The median 100-bagger took 26 years to play out. Almost no retail investor sat through that. Mayer's four traits are easy to spot, and almost impossible to hold to maturity.
The 100-bagger journey: pain on the way
Every winner had multiple 50%+ drawdowns. Almost no retail investor sat through them.
Mayer's four traits of a 100-bagger
| Trait | What to look for | Why it matters |
|---|---|---|
| High ROIC | 20%+ five-year average | Reinvested earnings compound faster |
| Long runway | Small in a growing market | Decades of demand still ahead |
| Founder-led | 5%+ insider ownership | Thinks in decades, not quarters |
| Reasonable entry price | Modest P/E, not the hype zone | Avoids paying away the future return |
Source: Christopher Mayer, 100 Baggers (2015). Based on 365 US winners 1962-2014.
Key takeaways
A 100-bagger is a stock that returns 100 times your original purchase price. Christopher Mayer studied every US 100-bagger from 1962 to 2014 to find what they had in common.

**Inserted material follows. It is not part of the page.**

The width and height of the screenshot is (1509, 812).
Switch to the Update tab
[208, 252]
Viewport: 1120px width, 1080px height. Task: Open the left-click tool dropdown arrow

The four traits: high return on invested capital, long growth runway, founder-led management with skin in the game, and a reasonable entry valuation.
The median 100-bagger took 26 years. Most investors who owned one sold long before it got there.
For UK investors holding global index funds, the next batch of 100-baggers is already inside your fund - weighted small, rebalancing up as they grow.